Riforma Copyright UE 2018 2019: Regolamento Europeo

Negli ultimi mesi il panorama europeo in materia di Diritti sul web si è arricchito di nuove ed importanti componenti: innanzitutto si registra la diretta applicabilità, sul territorio di tutti gli Stati membri, del nuovo Regolamento UE/679/2016 (meglio conosciuto come G.D.P.R., General Data Protection Regulation) in materia di protezione dati sul web e Diritto all’oblio, che dal 25 maggio appena trascorso ha modificato – e quindi armonizzato – la disciplina UE sui diritti connessi alla Privacy e alla reputazione personale dei singoli utenti. Questa avanzata innovativa, in realtà, doveva concludersi con l’approvazione di un ulteriore testo legislativo, redatto sotto forma di Direttiva ai sensi dell’art. 288 TFUE (Trattato sul Funzionamento dell’Unione Europea), che prevedesse una radicale riforma del sistema previsto in materia di Copyright e, soprattutto, delle sue applicazioni a livello web. La nuova Direttiva mirava alla costruzione di un Mercato Unico in materia di Copyright (riprendendo così la definizione già utilizzata per l’abolizione delle barriere commerciali all’interno dell’Unione), così da poter armonizzare le diverse discipline nazionali e garantire maggiori protezioni e garanzie agli utenti e – in particolar modo – agli autori, le cui opere dell’ingegno vagano per la rete.

Tuttavia, le numerose problematiche connesse al suo contenuto hanno portato alla bocciatura del suo testo in seno al Parlamento Europeo; tutto è quindi rinviato a Settembre.

Una delle maggiori criticità riscontrate nel testo portato alla votazione del Parlamento è stata quella della estrema genericità delle previsioni in essa contenute: in realtà, la Direttiva è ex se generica, dovendo essa dare delle prescrizioni generali circa gli indirizzi da perseguire: è compito esclusivo degli Stati membri infatti quello di prevedere la materiale applicazione delle sue prescrizioni, risultando essi vincolati all’obiettivo comune da raggiungere. A ciò si aggiunga l’annosa questione dei rapporti tra editori e grandi piattaforme online (ad es.
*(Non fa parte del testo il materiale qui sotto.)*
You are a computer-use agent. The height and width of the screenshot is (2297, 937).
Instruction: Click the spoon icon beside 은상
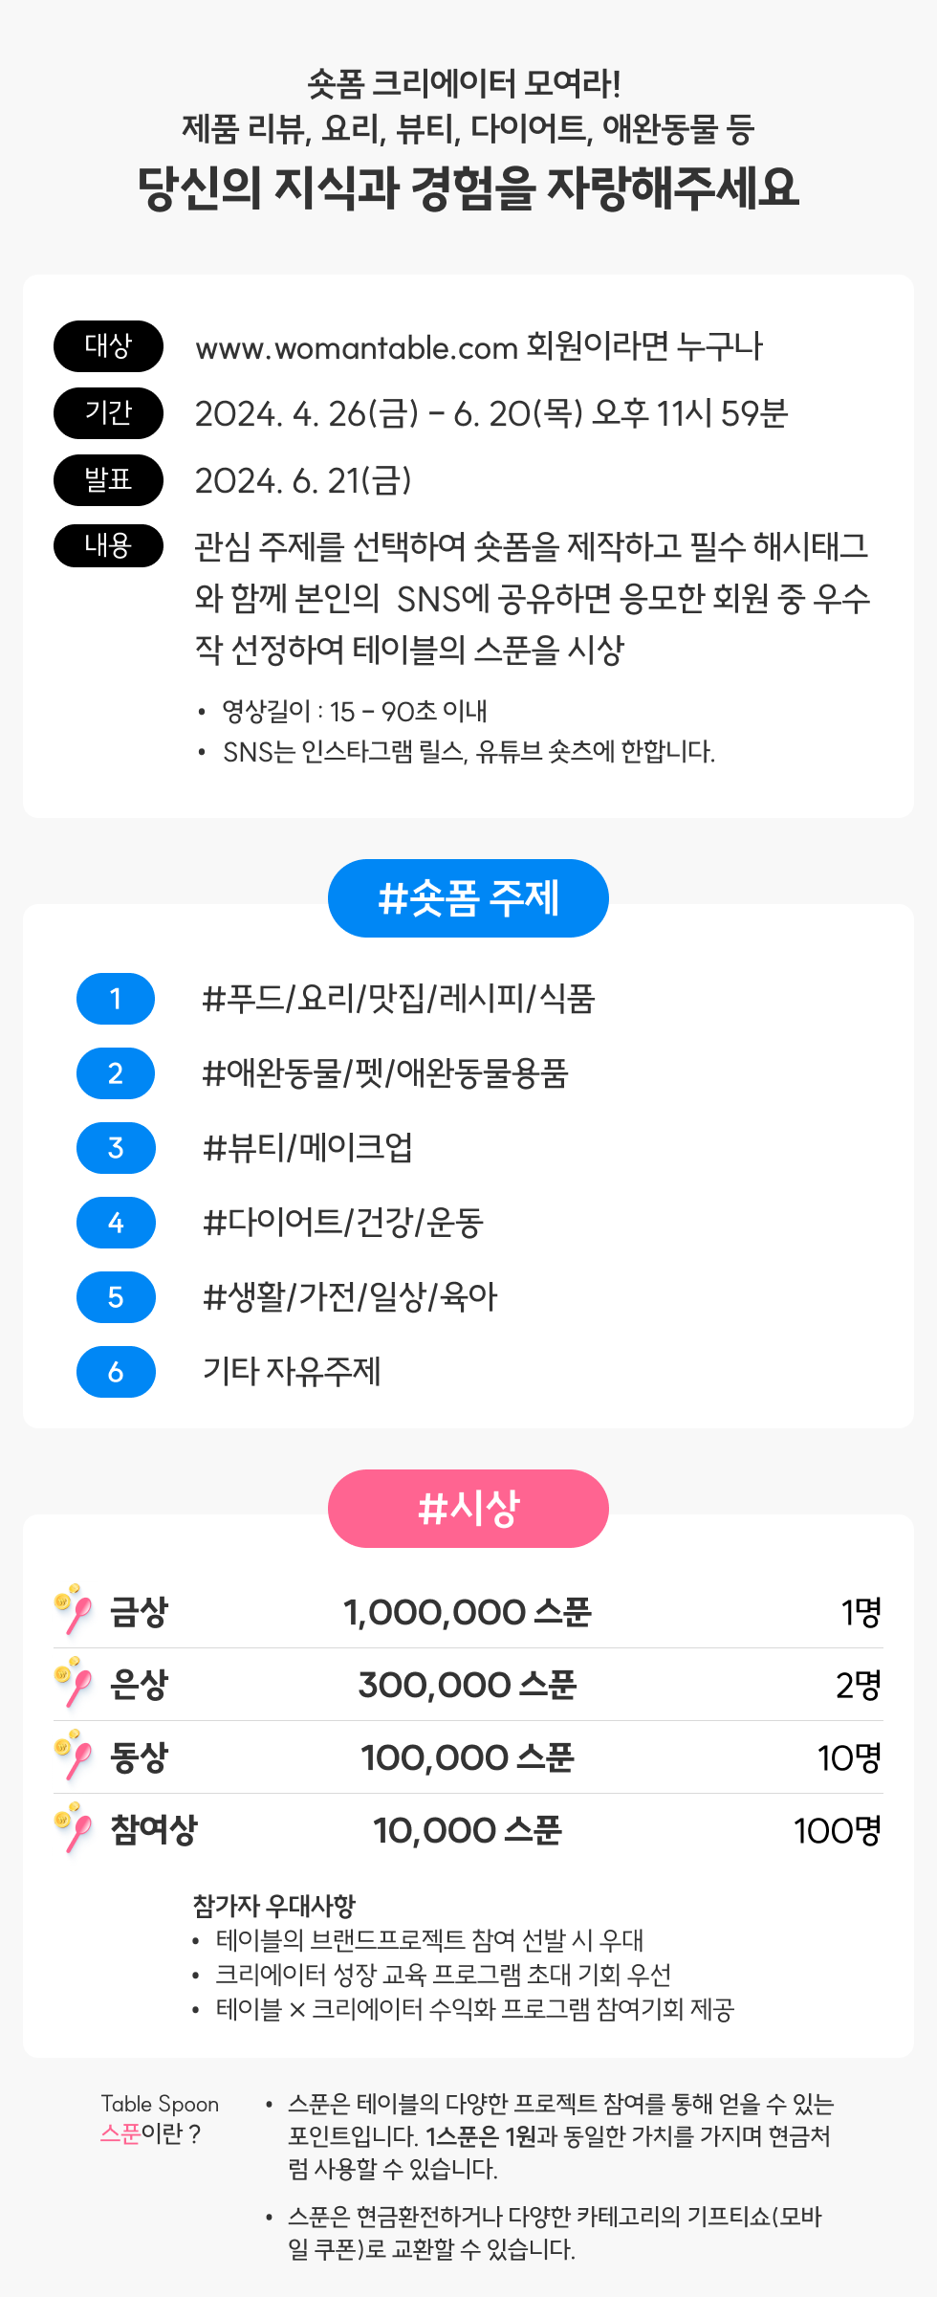coord(74,1683)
Motori di ricerca e social networks), ove i primi contestano ai secondi di utilizzare frame dei loro articoli in violazione del diritto d’autore sulla propria opera intellettuale – articoli di giornale, dossier, rubriche giornalistiche e simili.

Fermo restando le possibili modifiche al testo non approvato, il tanto contestato articolo 11 della Direttiva Copyright prevede che ogni Stato membro debba assicurarsi che gli editori di testate online – o in generale di siti che producano notizie di stampo giornalistico – ricevano una “consona ed equa remunerazioneper l’uso dei loro materiali da parte dei “fornitori di servizi nella società dell’informazione”, cioè da parte delle piattaforme di cui sopra; in realtà tale articolo è stato già modificato, fino ad escludere che i singoli privati che riproducano tali notizie debbano corrispondere il tanto criticato compenso. I proprietari del copyright sono altrimenti interessati a cancellare Risultati di Ricerca Google che violano il diritto d’autore.

Fortemente voluta dagli editori, questa norma è stata oggetto di feroci critiche da parte delle rinomate piattaforme: è di pochi giorni fa la notizia dell’oscuramento di Wikipedia Italia come segno di protesta, effettuata dalla famosa piattaforma online il giorno prima della tanto temuta votazione. In attesa della prossima votazione, l’auspicio è che si riesca a trovare un reale compromesso tra le esigenze della stampa – settore in gravissima crisi – e quelle della rete, sì da permettere alle stesse una pacifica convivenza.